Ask HN: Best progressive way to learn web development - hiteshtr

I am novice in web development, but I desire to learn all aspects of web development like web security, web API development etc. What is the best approach to learn them all progressively (a step by step way) ?
======
brianchu
For each step build 1-2 basic apps. (Basic app = 1-3 days of work).

Basic HTML + CSS (don't spend too much time here) + skim the Bootstrap docs
(you should use Bootstrap for everything after this).

Basic JS. Go deeply into JS (inheritance, etc) if you want to do rich client-
side front-end JS or Node.js (more on that choice later); otherwise that is
unnecessary.

jQuery. Also learn to use AJAX with jQuery (and learn about REST/HTTP).

Basic SQL and setting up your own schemas (set up tables in the command line
interface for MySQL/PostgreSQL/SQLite).
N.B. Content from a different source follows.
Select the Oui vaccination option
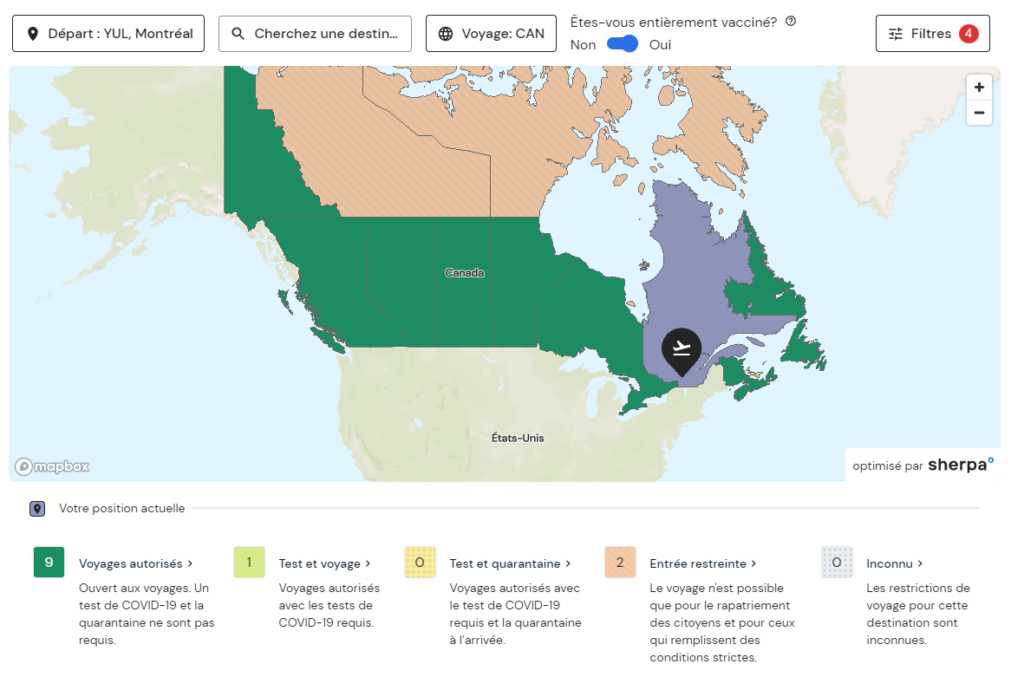This screenshot has height=677, width=1024. point(660,45)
I recommend Postgres.

Now pick one of 3 web backend ecosystems: Ruby, Python, or Node; and learn the
language. Pick Ruby or Python if you already know one of them. Pick Node if
you want to make real-time and concurrent apps or don't want to learn another
language (I'm talking true realtime - i.e. collaboration tools, chat, dispatch
systems, etc). Pick Python if you want to integrate machine learning/data
analysis/natural language processing into your app. Otherwise, pick Ruby (best
job prospects, biggest web development ecosystem).
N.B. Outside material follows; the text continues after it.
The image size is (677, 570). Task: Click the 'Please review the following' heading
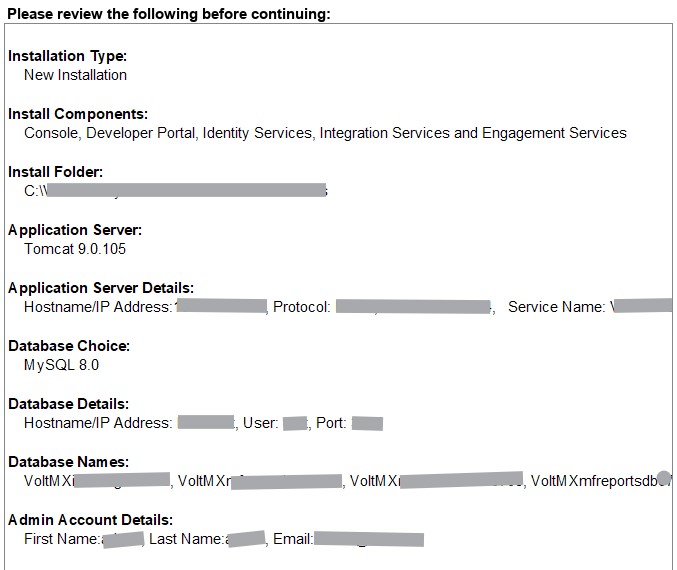[168, 14]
For Ruby, start with Sinatra. For Python, Flask. For Node, use raw Node, and
then use Express. Use raw SQL, then try an ORM (ActiveRecord, SQLAlchemy,
Sequelize).

Optional: Rails, Django, or Meteor. (Meteor is not really comparable. It's
very immature/bleeding edge and has a different use case. I put it there
because it's the most popular full-stack big JS framework). I say optional
because there are essentially two models for web development: server-centric
(everything rendered on server and served), or api-client-side-centric (server
= API, browser/mobile app = rich client side). For server-centric development
you'll want to learn Rails/Django. For rich client you can stick with
Sinatra/Flask (Meteor would be rich client, though).
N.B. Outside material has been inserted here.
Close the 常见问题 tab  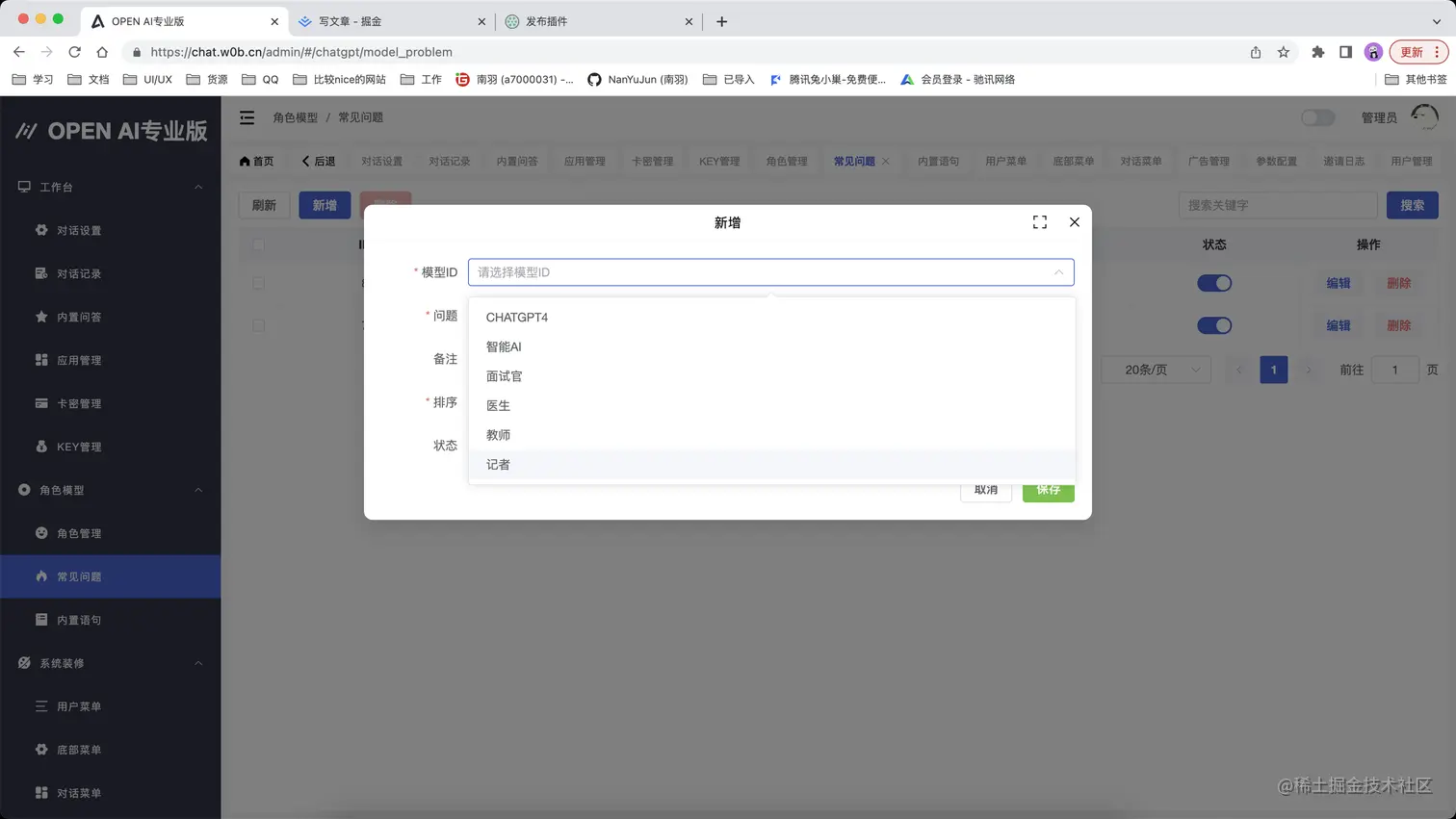(x=886, y=161)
If you do go the rich-client route, do a little Backbone. I personally never
liked Backbone; if you also dislike Backbone, consider AngularJS or Ember
(AngularJS is what I'm using now).

With this broad foundation, start with a longer-term project idea and build
out its entire stack.

Some topics to explore after you've gotten a foundation: MongoDB/NoSQL,
regular expressions, advanced CSS3, advanced HTML5 features, dev ops,
socket.io (for Node), promises/fibers (for Node), CSS pre-processors,
CoffeScript, d3 (front-end JS).

EDIT:

REST and ORM are merely concepts. You will learn what an ORM is by the process
of first learning SQL, and comparing that to your experience with using
ActiveRecord/Sequelize/SQLAlchemy. You can simply google "What is REST?", or
"REST API tutorial."

As to your questions about Foundation and Go: what I've proscribed here is a
foundation. Not a definite, set-in-stone path. There is certainly a lot of
buzz around Go. Yet the question is not whether you should learn Go. The
question is whether you, as a beginner, should learn Go _now_. Go is bleeding-
edge and highly immature (in terms of the ecosystem). It is not something you
should tackle first. As for the Foundation vs. Bootstrap debate, the reason I
mention Bootstrap is because it is more or less the de-facto standard HTML/CSS
framework. But ultimately it doesn't matter which you pick. I've never used
Foundation but I could read the docs in an hour. This is the least of your
worries. Just pick one and go with it. Baby steps.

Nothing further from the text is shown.